I cittadini: abbiamo paura serve un presidio di polizia

La rabbia di residenti e negozianti. Il barista ferito: «Sono vivo per miracolo»
PESCARA. «Sono vivo, questo conta. Sono contento di come sono andate le cose. Se mi prendeva in faccia e sugli occhi con quel gancio, non sarei qui a raccontarlo. Sono vivo. Vivo per miracolo. Ringrazio la polizia che è arrivata subito e lo hanno preso».
Parla d’un fiato, quasi a esorcizzare la paura, Pantaleone Palladinetti, 85 anni, conosciuto da tutti come Lucio, che ieri mattina, il giorno dopo l’aggressione del folle che lo ha colto di sorpresa e ferito all’orecchio con una specie di spranga, era di nuovo dietro al bancone del bar aperto 50 anni fa a corso Vittorio.
È l’ultimo di una serie di episodi di violenza che si registrano nel cuore della città e che fanno diminuire la percezione di sicurezza dei cittadini, che ora chiedono a gran voce presidi fissi delle forze dell’ordine, telecamere e potenziamento della sorveglianza. Tre giorni fa una rissa tra nigeriani che si sono presi a bottigliate rotte e uno di loro è finito in ospedale, sanguinante. Agli inizi di luglio due persone, un francavillese e uno straniero del Mali, si sono accoltellati in piazza Santa Caterina. E il clima di tensione e paura sale, in centro.
Ha preparato caffè e sciacquato bicchieri, come fa ogni giorno, accanto ai figli Enzo e Vittorio. E ha risposto con calma alle tante domande dei clienti che gli chiedevano: «Come stai?». «Mi è andata bene», è stata la risposta alla piccola folla di gente preoccupata che entrava e usciva dal bar Lucio, un’istituzione tra il centro e la zona della stazione.
«Se ho avuto paura? In quel momento non ci pensi», ha ripercorso l'ottuagenario che nella vita ne ha «passate tante», «quando l'ho visto entrare come una furia con quel gancio in mano diretto verso di me, ho solo pensato a girarmi d'istinto altrimenti mi avrebbe preso in faccia, sugli occhi» ha raccontato mimando le cinque dita in verticale sul viso, «mi colava il sangue addosso, di questo ero preoccupato».
Sotto shock, l'ex barista di Camplone («lavoravo già a 10 anni»), in apparenza sereno e forte come sa essere un vero capofamiglia, sostiene di «non averlo mai visto prima».
Una «mina vagante, piena di livore e rabbia» così Enzo ha descritto lo sconosciuto, preso dalla polizia. Restano ignoti i motivi dell'assalto al bar e dell'aggressione all'anziano signore.

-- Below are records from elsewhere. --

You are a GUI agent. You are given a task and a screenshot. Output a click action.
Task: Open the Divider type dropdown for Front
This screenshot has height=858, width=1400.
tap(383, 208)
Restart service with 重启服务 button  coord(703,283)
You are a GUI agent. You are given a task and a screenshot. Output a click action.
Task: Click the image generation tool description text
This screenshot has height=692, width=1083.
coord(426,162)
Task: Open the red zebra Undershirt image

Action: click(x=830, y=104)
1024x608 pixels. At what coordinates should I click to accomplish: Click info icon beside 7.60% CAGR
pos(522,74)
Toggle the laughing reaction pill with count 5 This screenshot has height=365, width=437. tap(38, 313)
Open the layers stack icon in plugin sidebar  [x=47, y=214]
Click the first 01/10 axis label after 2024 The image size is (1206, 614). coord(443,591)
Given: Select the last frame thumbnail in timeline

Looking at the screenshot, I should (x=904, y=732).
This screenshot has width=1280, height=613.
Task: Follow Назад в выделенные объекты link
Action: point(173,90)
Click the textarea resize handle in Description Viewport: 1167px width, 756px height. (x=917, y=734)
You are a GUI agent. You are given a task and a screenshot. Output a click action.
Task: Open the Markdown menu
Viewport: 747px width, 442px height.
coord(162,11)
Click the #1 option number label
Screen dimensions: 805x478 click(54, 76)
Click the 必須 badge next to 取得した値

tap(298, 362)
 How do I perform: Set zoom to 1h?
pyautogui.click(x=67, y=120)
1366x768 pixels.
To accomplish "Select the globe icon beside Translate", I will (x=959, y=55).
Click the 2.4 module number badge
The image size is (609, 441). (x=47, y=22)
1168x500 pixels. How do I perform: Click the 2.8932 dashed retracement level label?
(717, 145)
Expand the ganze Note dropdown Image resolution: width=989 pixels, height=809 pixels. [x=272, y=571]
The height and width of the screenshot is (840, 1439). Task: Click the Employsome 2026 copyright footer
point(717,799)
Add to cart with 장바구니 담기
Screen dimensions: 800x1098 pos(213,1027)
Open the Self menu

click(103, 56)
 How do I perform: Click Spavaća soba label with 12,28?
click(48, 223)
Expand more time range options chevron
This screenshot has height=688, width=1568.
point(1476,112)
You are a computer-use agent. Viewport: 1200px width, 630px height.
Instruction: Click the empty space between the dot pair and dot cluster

Nella zona del terminal, proprio di fronte al bar Lucio, bazzicano balordi, ubriachi e tossici.«Ci capitano soggetti alterati dall'alcool e drogati», annotano i Palladinetti «ma mai una ferocia simile. Poteva finire in tragedia. Però c’è troppa gente in giro a far nulla. L’alcool scorre a fiumi al terminal. E l’alcool, come la droga, mista a questo caldo, fa impazzire le persone. Gli angoli delle strade sono pieni di bottiglie rotte Gli anziani percepiscono il disagio e hanno paura perché si sentono indifesi, impotenti. Da quando c’è stato lo stupro al terminal, l’estate dello scorso anno, è stata una escalation di violenze in giro per la città. Spero che le istituzioni che devono muoversi non stiano aspettando che ci scappi il morto». «Perché accadrà», ne è convinto Michele Pacifici, titolare della tabaccheria a fianco al bar Lucio, lungo corso Vittorio Emanuele, «e poi si che sarà una emergenza. Ma perché chi si deve muovere non lo fa, prima che si arrivi all’emergenza?». Promossa dai commercianti di corso Vittorio, la proposta del M5S, di portare l’esercito in città: «Si, ci vuole l’esercito», concordano gli esercenti, «oppure un posto fisso delle forze dell’ordine nella zona del terminal dove i bivacchi sono incontrollabili. Il controllo deve essere costante, non serve a nulla fare un giro e andare via. Appena gli agenti vanno via, torna tutto come prima». Al Comune, i commercianti mandano a dire che «ci vuole una ordinanza che vieti alla gente di bere per strada». E chiedono il «ripristino della vigilanza armata privata nell’area di risulta, così la sera si ha meno paura a girare per strada».Un altro allarme è stato lanciato da Gemma Andreini, presidente di Fidapa, che racconta di essere stata «accerchiata da una decina di parcheggiatori abusivi allo stadio. Sono rimontata in macchina e scappata».